[Supplied records — start]
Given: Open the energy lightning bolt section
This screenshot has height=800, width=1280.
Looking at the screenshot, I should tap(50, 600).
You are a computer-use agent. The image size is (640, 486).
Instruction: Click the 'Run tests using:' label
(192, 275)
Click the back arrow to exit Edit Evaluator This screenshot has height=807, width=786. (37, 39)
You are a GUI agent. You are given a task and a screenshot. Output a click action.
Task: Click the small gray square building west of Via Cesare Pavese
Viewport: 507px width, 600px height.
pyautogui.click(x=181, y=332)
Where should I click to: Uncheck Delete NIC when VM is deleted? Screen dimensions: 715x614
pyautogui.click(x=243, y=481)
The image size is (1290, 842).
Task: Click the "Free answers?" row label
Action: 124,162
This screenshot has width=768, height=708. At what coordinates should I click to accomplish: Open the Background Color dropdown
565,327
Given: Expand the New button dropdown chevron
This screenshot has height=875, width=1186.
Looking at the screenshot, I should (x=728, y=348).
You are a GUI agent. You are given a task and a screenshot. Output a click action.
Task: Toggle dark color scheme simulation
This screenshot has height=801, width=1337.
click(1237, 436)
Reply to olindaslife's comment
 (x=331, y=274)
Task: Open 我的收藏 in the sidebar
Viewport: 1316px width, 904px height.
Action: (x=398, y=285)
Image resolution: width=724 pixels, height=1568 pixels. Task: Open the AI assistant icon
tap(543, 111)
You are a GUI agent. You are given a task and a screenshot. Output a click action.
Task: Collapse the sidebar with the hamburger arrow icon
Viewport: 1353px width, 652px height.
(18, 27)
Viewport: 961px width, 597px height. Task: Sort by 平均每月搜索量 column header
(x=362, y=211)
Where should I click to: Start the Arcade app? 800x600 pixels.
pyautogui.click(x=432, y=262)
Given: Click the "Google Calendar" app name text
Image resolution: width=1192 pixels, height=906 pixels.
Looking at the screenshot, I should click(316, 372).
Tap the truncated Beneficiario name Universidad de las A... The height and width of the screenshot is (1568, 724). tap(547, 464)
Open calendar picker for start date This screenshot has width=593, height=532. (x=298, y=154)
[Supplied records — finish]
Wherever the string "arrow" appears in the data above, report the whole line.

Click the back arrow to exit Edit Evaluator This screenshot has height=807, width=786. (37, 39)
Task: Collapse the sidebar with the hamburger arrow icon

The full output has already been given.